Do the earthquakes happen because we the humanbeings, had to develop, exploit, produce and comsume by say pumping explosives into the fault lines throughout the world?
And what would make you uncomfortable in taking action to minimize the effects of an eartquake?
Or would you feel more comfortable if it is the national governments trying to take action by themselves, having a much smaller effect but underlying their “legitimate, strong and indispensible” existence?
#9 by Joe on July 12, 2011 - 3:50 pm
What would 80% emission cuts look like?
Visit the poorest of the world who strugle with inequity, inequality of opportunity, and diminished lifespans, and you’ll find out.
There wont be any “Smurf village” style participatory self-regulation when you’re denying people forms of affordable energy that are readily available to them, or telling people how to use resources. Enforcement will require somethign that will have to funtion like totalitarianism.
Plus, anyone who thinks human behaviour causes earthquakes has no capacity to embrace scientific concepts and mathematics, or to understand orders of magnatude. In short it sounds like the babblings of a programmed cult follower.

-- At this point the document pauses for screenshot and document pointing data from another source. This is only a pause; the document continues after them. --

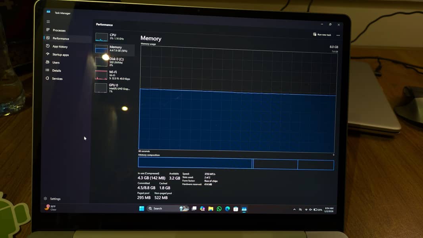Open the Windows Start menu
Viewport: 423px width, 238px height.
tap(142, 209)
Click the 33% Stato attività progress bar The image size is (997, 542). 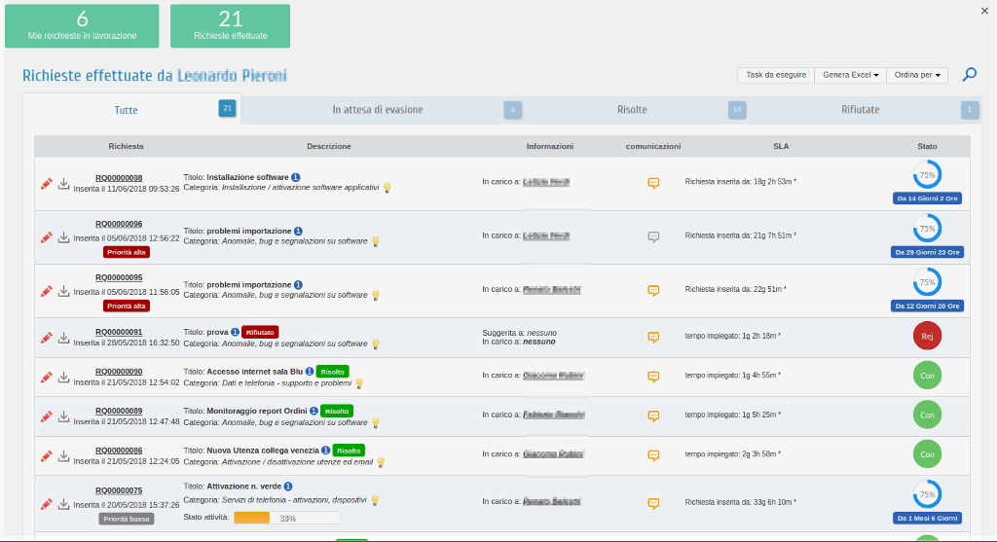click(287, 518)
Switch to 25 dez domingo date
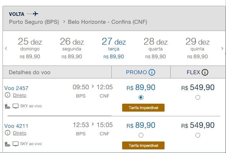The image size is (226, 153). [30, 48]
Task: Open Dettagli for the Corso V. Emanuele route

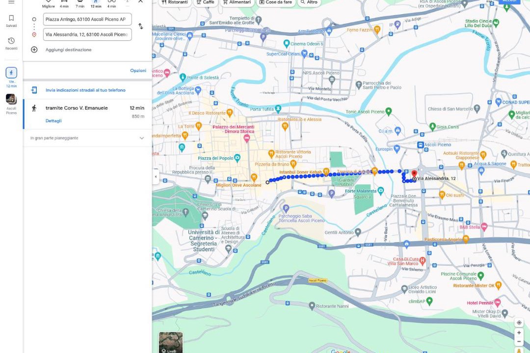Action: pyautogui.click(x=53, y=121)
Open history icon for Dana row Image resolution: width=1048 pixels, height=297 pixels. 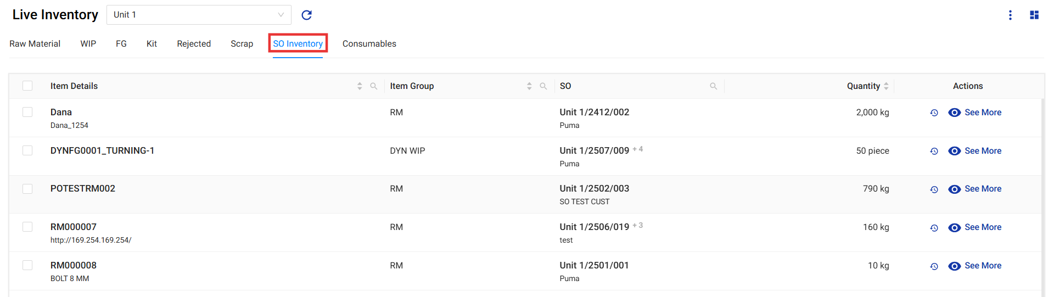click(934, 113)
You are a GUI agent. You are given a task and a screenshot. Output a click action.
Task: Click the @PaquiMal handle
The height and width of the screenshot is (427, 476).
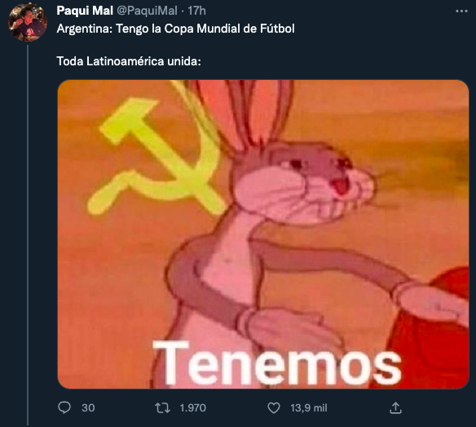(147, 11)
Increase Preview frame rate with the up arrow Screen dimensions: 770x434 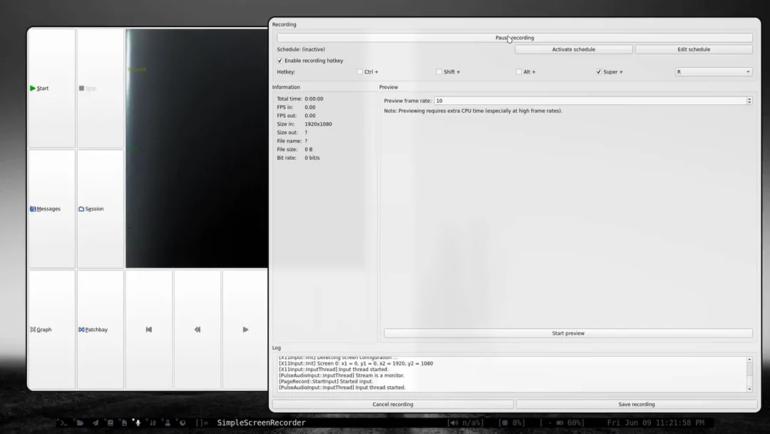coord(749,99)
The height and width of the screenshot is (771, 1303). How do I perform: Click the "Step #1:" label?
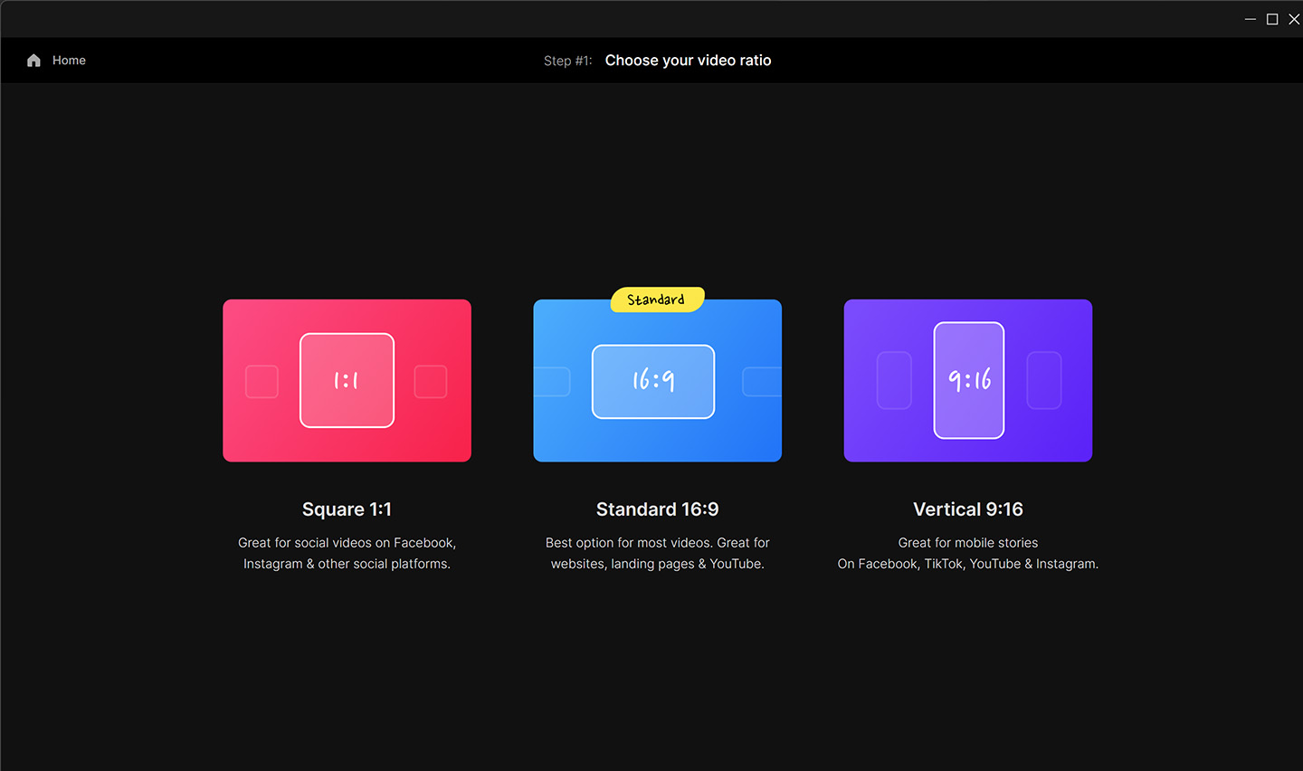[x=567, y=61]
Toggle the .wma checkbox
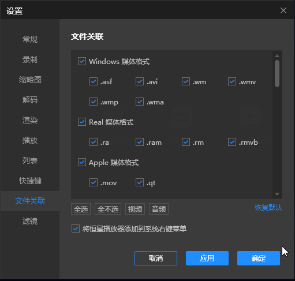The height and width of the screenshot is (281, 295). click(140, 102)
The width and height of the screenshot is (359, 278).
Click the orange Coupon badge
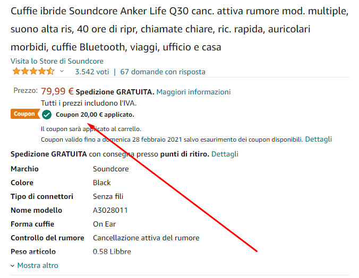[x=24, y=114]
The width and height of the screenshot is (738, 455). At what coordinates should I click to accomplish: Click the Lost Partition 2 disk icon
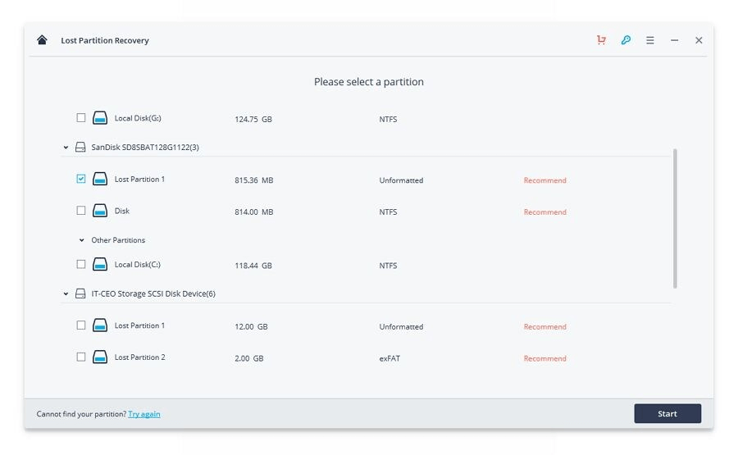(x=99, y=357)
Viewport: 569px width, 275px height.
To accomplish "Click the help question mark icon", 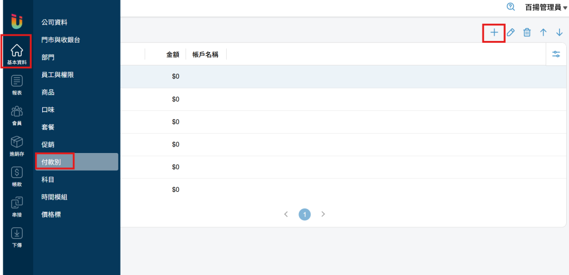I will 511,7.
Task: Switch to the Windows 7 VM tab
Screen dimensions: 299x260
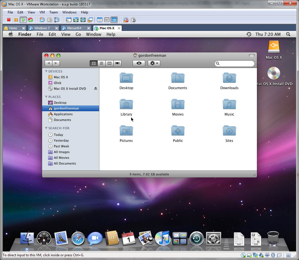Action: (42, 28)
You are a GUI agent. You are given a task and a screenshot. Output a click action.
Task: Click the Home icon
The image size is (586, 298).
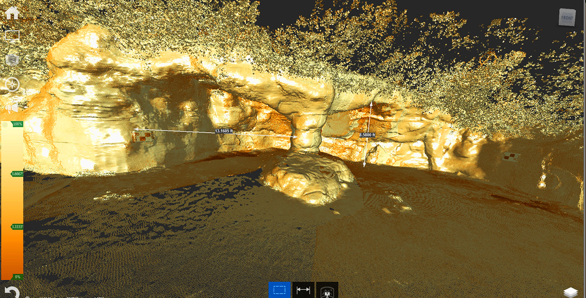[12, 12]
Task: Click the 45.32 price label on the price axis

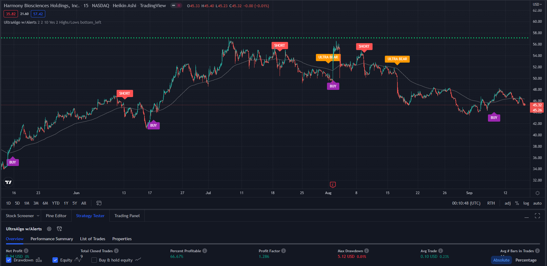Action: click(538, 105)
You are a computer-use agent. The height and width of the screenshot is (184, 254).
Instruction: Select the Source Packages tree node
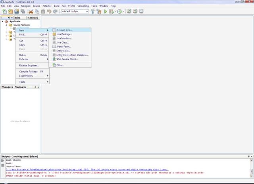[x=21, y=25]
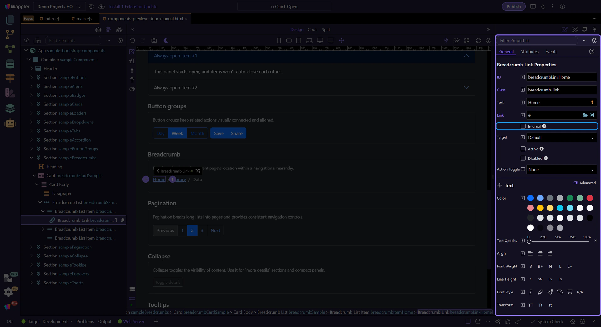Center align text icon
Screen dimensions: 601x327
(540, 253)
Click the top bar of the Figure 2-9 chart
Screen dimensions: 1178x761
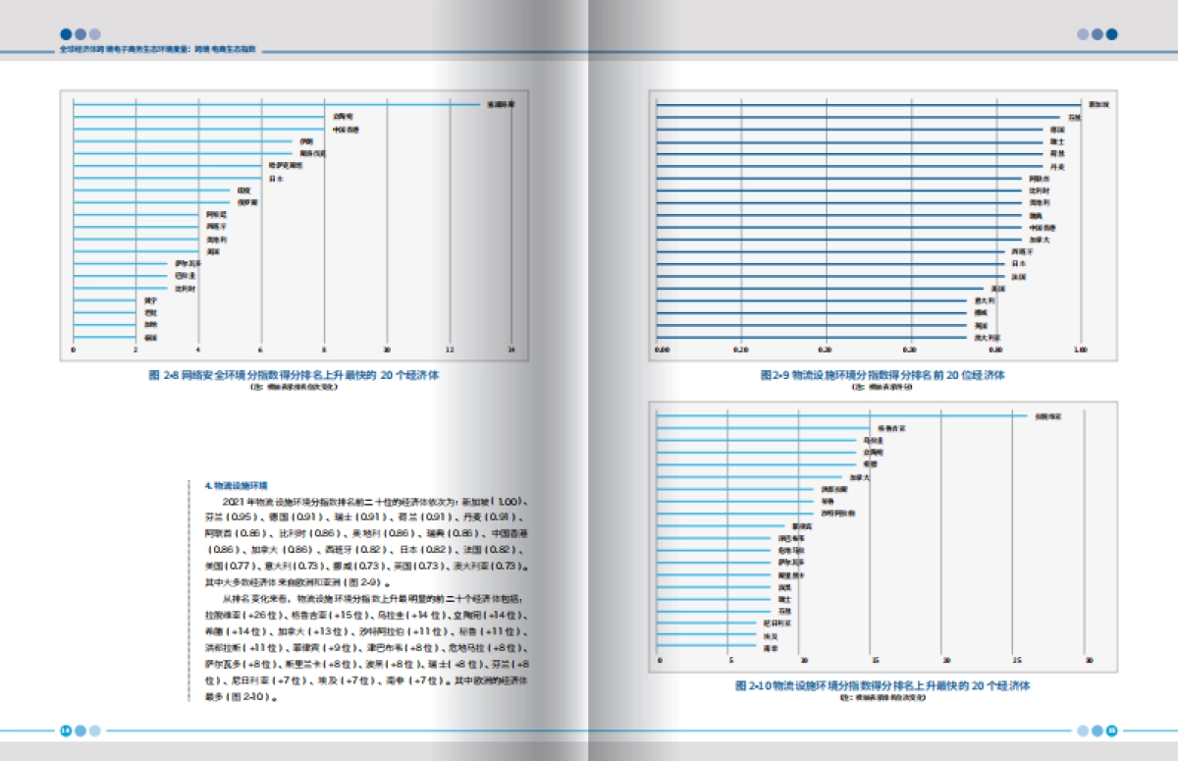868,105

If you doubt this, think of the age you were when the messages of societal transformation was repeated to you, and its’ frequency. The malicious use the young in this way because reason can be bypassed and re-ordered in them. They don’t really seek a “cleaner world”, they seek social power and leverage of others because it feels good to them. Activists of the sort that pretend to be “reaching out to children” are just using them and exploiting them for their own ends. They know that they have to take their approach because most adults who think for themselves can see quite vividly that the activist motive is personal: hating happy, normal people makes them fee smart. Special hatred is shared for those whose social efforts are not comandeered by outside entities. To the activist, these people are not politically useful. You might notice in how many narrow, peevish causes this seems to be true.
Oh, and the movement of the ozone layer (which if you monitor a location selectively looks like evaporation) is indeed a natural phenomenon. All measures to “save it” have changed it little, and it was little changed by the era of industrialization. I lived through the decade where that was the pet-scare du jour.
Some equally gullible people were also up in arms about paper bags, having been convinced that they were made from old hardwoods that were worth to much to sell a pulping plant, and that trees “weren’t ever going to grow back”. At the same time, plastic bags apperared everywhere because these same people “saving civilization” through their evangalism pressured chain stores to fall for their pet-peeve-of-the-week.
Good science is scepticism. Embrace good science, be solidly spectical, and follow that WHEREVER IT LEADS YOU, not where a pack of dewy-eyed teenagers who have had all of their ideas spoon-fed to them want you to.
What are the stakes? Well, the UN reported lately what the (probably imaginary) estimate of the cost would be for the world to contend with Climate Change as they would have us. It’s 3,2% of the world’s GDP. This is the same of average world GDP growth in a good, non-global-recession cycle.
Therefore, all population growth, and ANY setback of any sort is a element that will structurally increase poverty on every person worldwide in a passel of little ways: food, medicine, comforts, etc.
Imaginary notions of weath transfer and communistic sameness of income will not compensate for it in any way that is real. A permanent state of contraction, no matter HOW anyone thinks it can be compensated for, will increase mortality, and destroy the natural environment by forcing more people to live off of it directly.